**Work request:**
Repeat word for word, please, only the lines of the material from the one containing "At what coordinates" through its final line, both ends included.

(Beginning of Dataset records)

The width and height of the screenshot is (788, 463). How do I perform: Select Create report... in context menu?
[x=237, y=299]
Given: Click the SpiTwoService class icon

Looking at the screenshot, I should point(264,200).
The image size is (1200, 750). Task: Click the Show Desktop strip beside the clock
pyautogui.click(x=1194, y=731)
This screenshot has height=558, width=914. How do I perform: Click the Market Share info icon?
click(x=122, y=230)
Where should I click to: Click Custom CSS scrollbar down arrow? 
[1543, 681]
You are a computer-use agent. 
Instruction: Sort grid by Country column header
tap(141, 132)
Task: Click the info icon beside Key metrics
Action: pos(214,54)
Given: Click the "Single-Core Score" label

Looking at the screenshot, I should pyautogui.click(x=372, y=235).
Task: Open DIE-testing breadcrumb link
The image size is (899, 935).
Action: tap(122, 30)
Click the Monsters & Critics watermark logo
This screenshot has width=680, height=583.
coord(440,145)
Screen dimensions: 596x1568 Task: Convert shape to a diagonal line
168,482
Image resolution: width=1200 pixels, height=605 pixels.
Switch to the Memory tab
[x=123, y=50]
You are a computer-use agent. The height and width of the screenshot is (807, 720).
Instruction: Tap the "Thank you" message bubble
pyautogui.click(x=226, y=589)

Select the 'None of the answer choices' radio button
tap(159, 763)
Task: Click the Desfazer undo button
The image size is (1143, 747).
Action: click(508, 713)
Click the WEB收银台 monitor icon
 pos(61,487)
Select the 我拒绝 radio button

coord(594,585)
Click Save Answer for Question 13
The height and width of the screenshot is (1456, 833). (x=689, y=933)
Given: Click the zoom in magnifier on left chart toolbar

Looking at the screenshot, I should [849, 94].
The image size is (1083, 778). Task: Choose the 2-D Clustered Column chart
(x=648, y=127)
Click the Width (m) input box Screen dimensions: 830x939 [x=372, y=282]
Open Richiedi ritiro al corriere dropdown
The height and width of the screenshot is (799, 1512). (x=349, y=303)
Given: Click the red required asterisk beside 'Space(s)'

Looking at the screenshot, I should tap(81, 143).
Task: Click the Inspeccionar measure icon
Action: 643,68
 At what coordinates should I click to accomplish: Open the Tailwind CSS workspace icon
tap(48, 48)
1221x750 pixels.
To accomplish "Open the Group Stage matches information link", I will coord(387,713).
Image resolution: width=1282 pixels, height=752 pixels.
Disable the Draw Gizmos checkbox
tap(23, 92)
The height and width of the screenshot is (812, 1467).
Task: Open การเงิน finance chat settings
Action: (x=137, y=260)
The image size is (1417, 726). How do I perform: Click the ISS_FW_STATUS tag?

(End of Dataset records)

**Your solution:**
 At what coordinates should I click to accomplish: Open the Tailwind CSS workspace icon
tap(48, 48)
1221x750 pixels.
To accomplish "Open the Group Stage matches information link", I will coord(387,713).
Image resolution: width=1282 pixels, height=752 pixels.
Disable the Draw Gizmos checkbox
tap(23, 92)
The height and width of the screenshot is (812, 1467).
Task: Open การเงิน finance chat settings
Action: (x=137, y=260)
The image size is (1417, 726). How do I perform: Click the ISS_FW_STATUS tag?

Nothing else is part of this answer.